Hij wordt nog steeds en vermoedelijk voor eeuwig als de lesser half van The Last Shadow Puppets bekeken, maar Miles Kane heeft helemaal geen Alex Turner naast zich nodig om een publiek op te ruien. In een uitverkochte Botanique bedient hij zich volop van zijn volksmennende Freddie-Mercury-capriolen en dat blijkt ook wel nodig, met een setlist die te inconsistent is om te kunnen begeesteren.
Dat heeft natuurlijk alles te maken met de plaat die Kane dezer dagen promoot. Vijf jaar en een uitstapje naar The Last Shadow Puppets heeft het geduurd voordat de Scouser die klaar had. De inspiratie liet — naar eigen zeggen — lang op zich wachten en dat is er ook gewoon aan te horen: Coup De Grace is absoluut de zwakste collectie songs uit zijn discografie geworden. Ondanks het feit dat de speeltijd maar dertig minuten bedraagt, maken verschillende inwisselbare liedjes het moeilijk om alles in een ruk uit te luisteren.
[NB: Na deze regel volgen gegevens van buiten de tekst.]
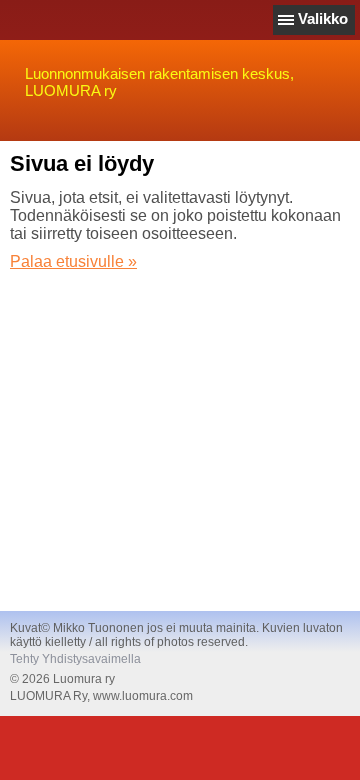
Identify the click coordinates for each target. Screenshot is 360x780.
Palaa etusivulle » (73, 261)
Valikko (323, 18)
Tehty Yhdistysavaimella (75, 659)
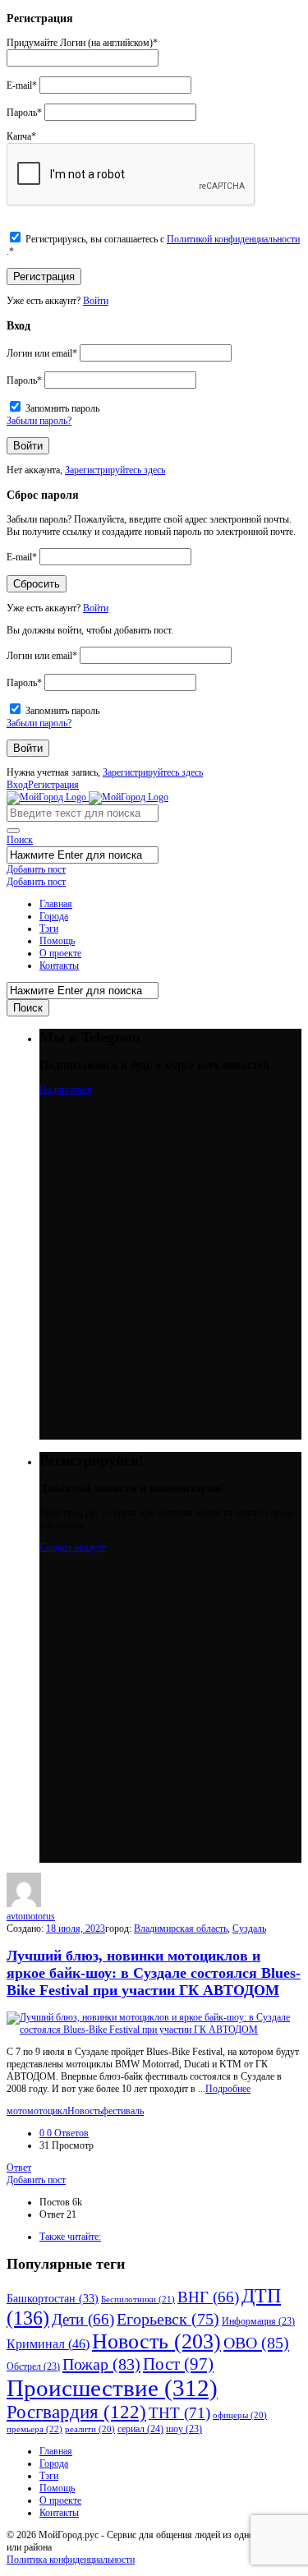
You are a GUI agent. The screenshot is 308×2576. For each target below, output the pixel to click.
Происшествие (112, 2388)
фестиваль (123, 2111)
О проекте (60, 953)
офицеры (240, 2415)
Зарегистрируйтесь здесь (115, 470)
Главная (55, 904)
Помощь (57, 941)
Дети (83, 2319)
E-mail (22, 85)
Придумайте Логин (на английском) (82, 42)
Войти (95, 300)
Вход (17, 784)
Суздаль (249, 1928)
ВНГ (208, 2297)
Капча (21, 136)
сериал (140, 2429)
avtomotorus (31, 1916)
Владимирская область (181, 1928)
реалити (90, 2429)
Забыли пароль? (39, 420)
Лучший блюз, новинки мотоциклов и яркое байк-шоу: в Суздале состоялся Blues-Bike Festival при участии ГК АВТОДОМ (154, 1972)
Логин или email (42, 353)
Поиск (20, 840)
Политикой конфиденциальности (233, 239)
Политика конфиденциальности (71, 2559)
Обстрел (33, 2367)
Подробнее (228, 2088)
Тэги (48, 928)
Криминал (48, 2344)
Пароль (24, 112)
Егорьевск (168, 2319)
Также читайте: (70, 2236)
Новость (84, 2111)
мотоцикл (47, 2111)
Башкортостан (53, 2299)
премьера (34, 2429)
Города (53, 916)
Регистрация (53, 784)
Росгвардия (76, 2412)
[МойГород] (87, 797)
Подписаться (65, 1089)
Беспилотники (138, 2299)
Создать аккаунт (72, 1547)
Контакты (59, 965)
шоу (184, 2429)
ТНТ (179, 2413)
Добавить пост (36, 869)
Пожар (101, 2364)
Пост (178, 2364)
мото (17, 2111)
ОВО (256, 2343)
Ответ (19, 2167)
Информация (258, 2321)
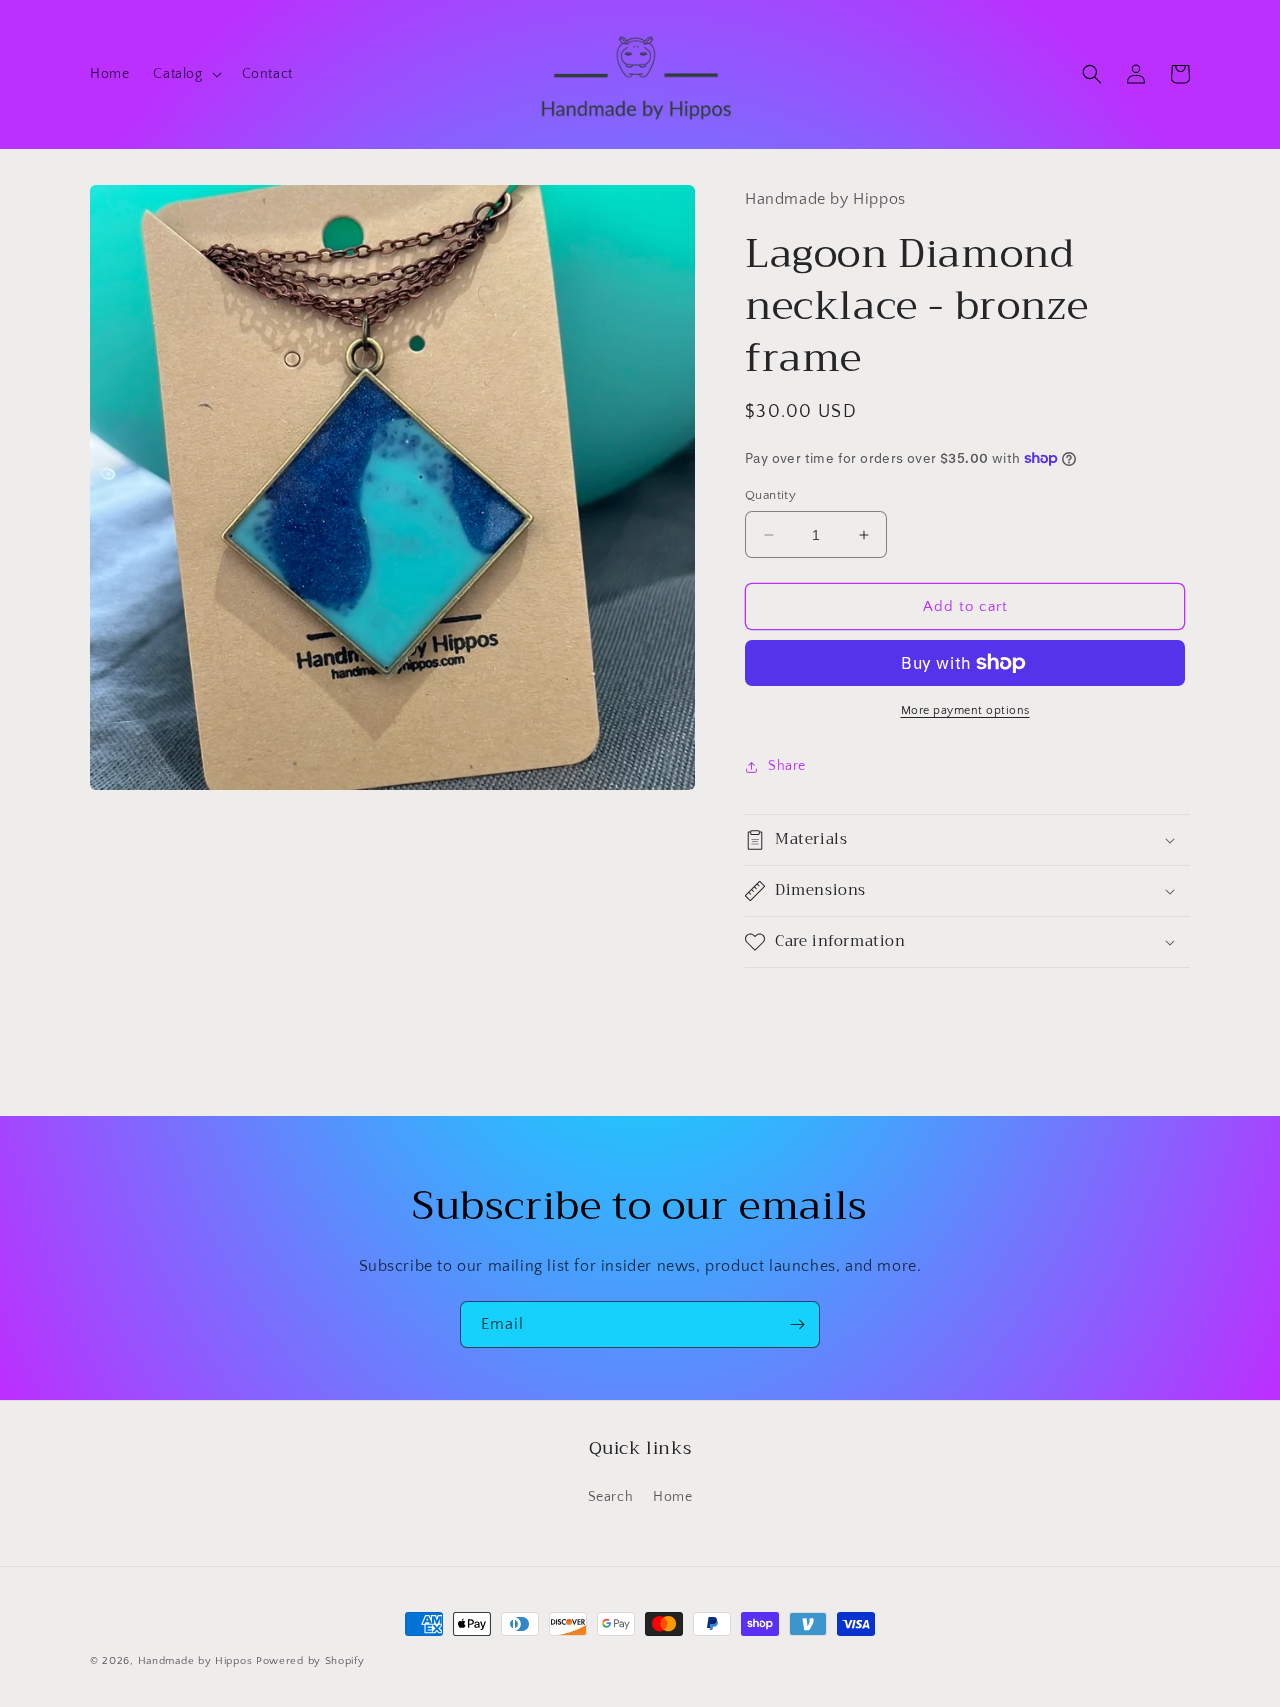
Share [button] (787, 766)
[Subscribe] (797, 1324)
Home (672, 1497)
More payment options (965, 710)
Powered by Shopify (310, 1661)
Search (611, 1497)
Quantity (770, 495)
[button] (185, 74)
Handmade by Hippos (195, 1661)
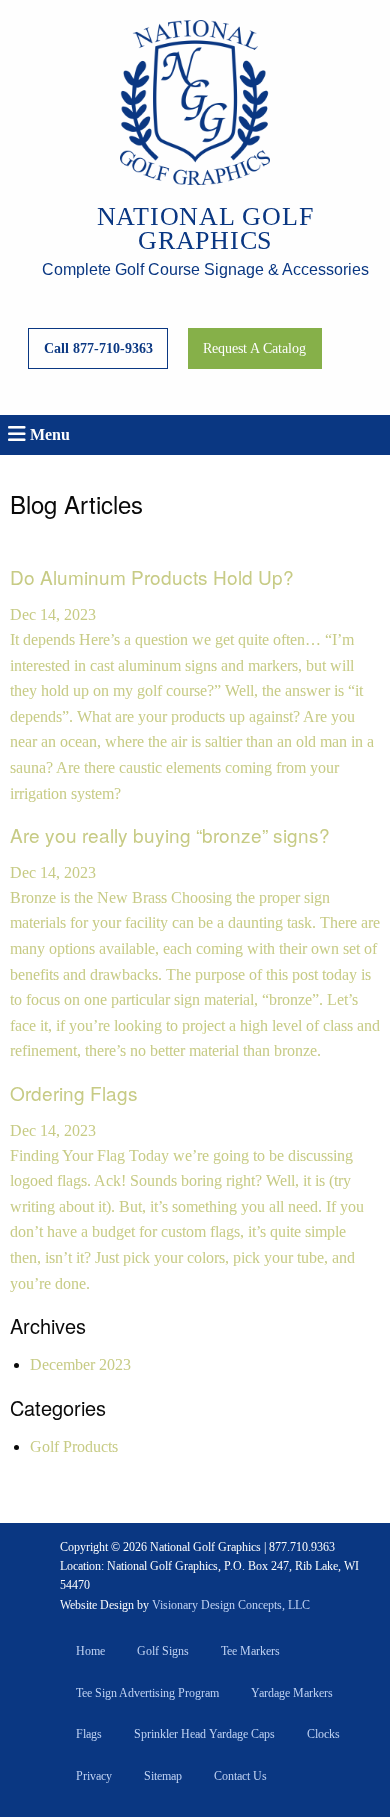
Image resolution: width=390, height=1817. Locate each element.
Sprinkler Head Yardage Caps (204, 1734)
En ook live kunnen diezelfde nummers niet overtuigen. “Cry On My Guitar” maakt al vlug een einde aan de blitzkrieg waarmee de set werd geopend. “Wrong Side Of Life” wordt, net als op plaat, à capella ingezet, wat geen al te slimme zet blijkt. Na dertig seconden vechten met toonladders, is Kanes opluchting zichtbaar wanneer Vicky Smith met een drumroffel te hulp schiet. “Killing The Joke”, een akoestische ballade die in de originele versie nog van een aangenaam zeebriesje vergezeld gaat, klinkt nu als vrijblijvend slaapliedje. Links vertrekt er iemand naar de toog, rechts wordt er een vluchtige blik geworpen op de horloge.
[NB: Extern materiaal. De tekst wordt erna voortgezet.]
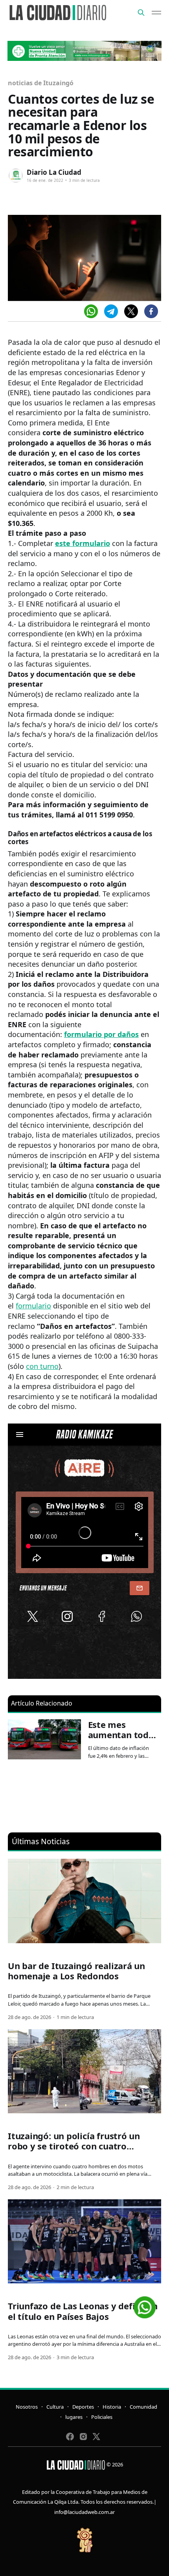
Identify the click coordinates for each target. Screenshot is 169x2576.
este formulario (82, 543)
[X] (131, 311)
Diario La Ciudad (54, 172)
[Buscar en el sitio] (141, 12)
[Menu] (156, 12)
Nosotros (27, 2406)
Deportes (83, 2406)
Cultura (55, 2406)
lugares (74, 2416)
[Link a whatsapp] (145, 2304)
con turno (42, 1366)
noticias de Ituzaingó (40, 83)
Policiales (101, 2416)
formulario (33, 1305)
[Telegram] (111, 311)
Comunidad (143, 2406)
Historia (112, 2406)
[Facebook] (151, 311)
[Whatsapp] (91, 311)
Het is dan ook niet jammer wanneer het ogenblikkelijk herkenbare “Rearrange” wordt ingezet. Hoewel niet foutloos gespeeld, brengt het nummer terug wat vlam in de pijp. Kane lijkt er zelf van op te leven. “Don’t Forget Who You Are” mag volgen en is een schot in de roos — na afloop laat het publiek de “na-na-na’s” nog lang en luid doorschallen. De band maakt er op zijn beurt handig gebruik van om het refrein in rotvaart te hernemen. We hebben nog niet vaak zo’n massale sing-a-long meegemaakt in de Orangerie. Donna Summers “Hot Stuff” en ook “Coup De Grace” zetten het feestje vrolijk verder, en “Come Closer” laat performer en toeschouwer finaal overstag gaan wanneer ze elkaar afwisselend toezingen.
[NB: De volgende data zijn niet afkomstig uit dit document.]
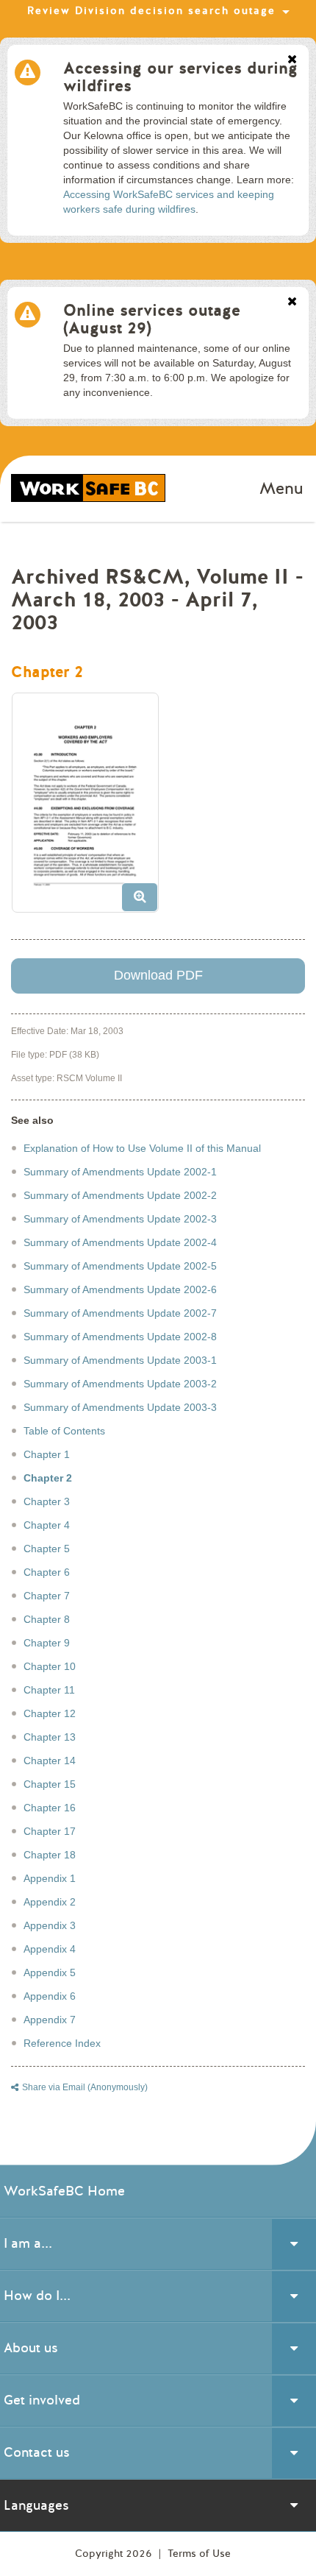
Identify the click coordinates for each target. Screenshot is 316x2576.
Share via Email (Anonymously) (85, 2087)
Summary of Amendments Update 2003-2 (120, 1384)
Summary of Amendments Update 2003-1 (120, 1360)
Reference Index (62, 2043)
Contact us (37, 2452)
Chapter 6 (47, 1572)
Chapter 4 (47, 1525)
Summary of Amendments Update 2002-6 (120, 1289)
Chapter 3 (47, 1501)
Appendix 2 (50, 1902)
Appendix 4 (50, 1949)
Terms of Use (199, 2554)
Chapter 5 (47, 1548)
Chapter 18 (50, 1855)
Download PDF (158, 975)
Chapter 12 (50, 1713)
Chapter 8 (47, 1619)
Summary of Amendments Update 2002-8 (120, 1336)
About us (31, 2348)
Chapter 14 (50, 1760)
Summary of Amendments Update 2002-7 (120, 1313)
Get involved (42, 2400)
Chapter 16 (50, 1808)
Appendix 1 (50, 1878)
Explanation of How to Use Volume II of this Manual (142, 1148)
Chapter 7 (47, 1596)
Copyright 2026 (115, 2554)
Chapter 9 (47, 1643)
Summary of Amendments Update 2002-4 (120, 1242)
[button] (90, 808)
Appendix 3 (50, 1925)
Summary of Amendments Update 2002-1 (120, 1172)
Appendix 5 (50, 1972)
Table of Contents (64, 1431)
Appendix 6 (50, 1996)
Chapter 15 (50, 1784)
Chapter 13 (50, 1737)
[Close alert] (292, 60)
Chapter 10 (50, 1666)
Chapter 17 (50, 1831)
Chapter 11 (49, 1690)
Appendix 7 (50, 2019)
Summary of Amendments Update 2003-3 (120, 1407)
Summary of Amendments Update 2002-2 (120, 1195)
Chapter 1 (47, 1454)
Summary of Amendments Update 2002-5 (120, 1266)
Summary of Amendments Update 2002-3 (120, 1219)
Kane mag dan niet de beste songwriter ter wereld zijn, vanavond sluit hij zijn concert af met bravado en toont daarmee dat hij een geboren entertainer is. Niks is te hoog gegrepen wanneer hij zich kan laven aan de vreugdekreten van zijn publiek en met een sterkere backcatalogue zou deze Orangerie al lang te klein geweest zijn.